La carga de trabajo heredada genera presión inmediata. Los juzgadores salientes dejaron 1.2 millones de expedientes en trámite, muchos con términos procesales próximos a vencer. Los nuevos titulares reportan semanas de 70+ horas intentando familiarizarse simultáneamente con asuntos complejos y procedimientos institucionales.
El personal de apoyo presenta resistencias. Secretarios, actuarios y oficiales administrativos de carrera enfrentan a superiores jerárquicos con menor conocimiento técnico, generando tensiones y renuncias. El 18% del personal de juzgados ha solicitado cambio de adscripción o retiro anticipado.
Legitimidad cuestionada
La participación electoral del 32% en los comicios judiciales genera cuestionamientos sobre legitimidad democrática real. Críticos señalan que el diseño de boleta (con 2,000+ candidatos) y la información limitada sobre trayectorias provocaron voto aleatorio o guiado por posición en boleta en lugar de selección informada.
Las impugnaciones judiciales continúan.

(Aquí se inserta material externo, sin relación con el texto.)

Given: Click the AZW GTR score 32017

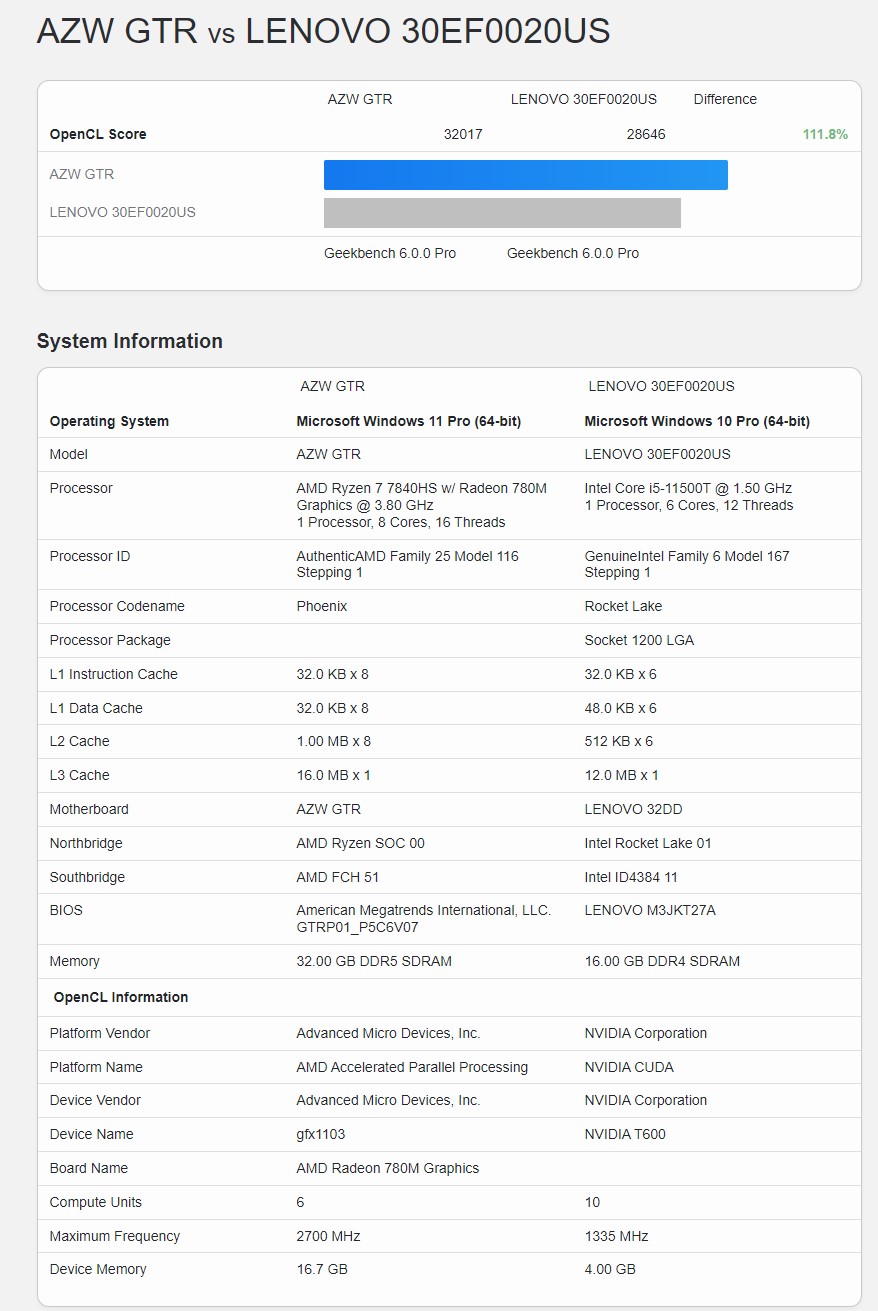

Tres ministros de la Corte anterior promovieron amparos contra la reforma, resueltos de forma dividida por la nueva integración. Organizaciones internacionales de jueces mantienen observaciones críticas, y la Comisión Interamericana de Derechos Humanos ha solicitado información sobre garantías de independencia.
La percepción ciudadana es mixta. El 54% de los encuestados considera positivo que el pueblo elija jueces, pero solo el 28% confía en que los elegidos sean más honestos que sus predecesores. La expectativa de reducción de corrupción judicial choca con reportes iniciales de intentos de influencia política en designaciones.
Independencia judicial
El tema central del debate es la independencia de los nuevos juzgadores frente a poderes políticos. Los candidatos fueron nominados por los tres poderes (Ejecutivo, Legislativo y Judicial), con predominio de perfiles afines al partido gobernante en las listas. El 67% de los electos fueron nominados por el Ejecutivo o el Senado de mayoría oficialista.
Las primeras resoluciones de la nueva Suprema Corte muestran patrones que alimentan preocupaciones. Acciones de inconstitucionalidad contra reformas del gobierno federal han sido rechazadas o diferidas, mientras que controversias contra gobiernos de oposición se resuelven con celeridad. El presidente de la Corte ha rechazado acusaciones de parcialidad.
El financiamiento de campañas judiciales genera interrogantes. Aunque la reforma prohibió aportaciones privadas, algunos candidatos recibieron apoyo evidente de partidos políticos, empresas y grupos de interés. Las sanciones por irregularidades han sido mínimas, sentando precedente preocupante para futuras elecciones.
Perspectivas
La evaluación definitiva de la reforma requerirá años. Los defensores argumentan que la democratización del Poder Judicial rompe con élites cerradas y corporativismo que generaban impunidad. Los críticos advierten sobre politización de la justicia, pérdida de especialización técnica y debilitamiento de contrapesos constitucionales.
Las próximas elecciones judiciales se realizarán en 2027 para renovar la mitad de los cargos, permitiendo ajustes al proceso electoral. Las reformas a la Ley Orgánica del Poder Judicial y al Código de Ética Judicial están en discusión, con propuestas para fortalecer requisitos de elegibilidad y mecanismos de rendición de cuentas.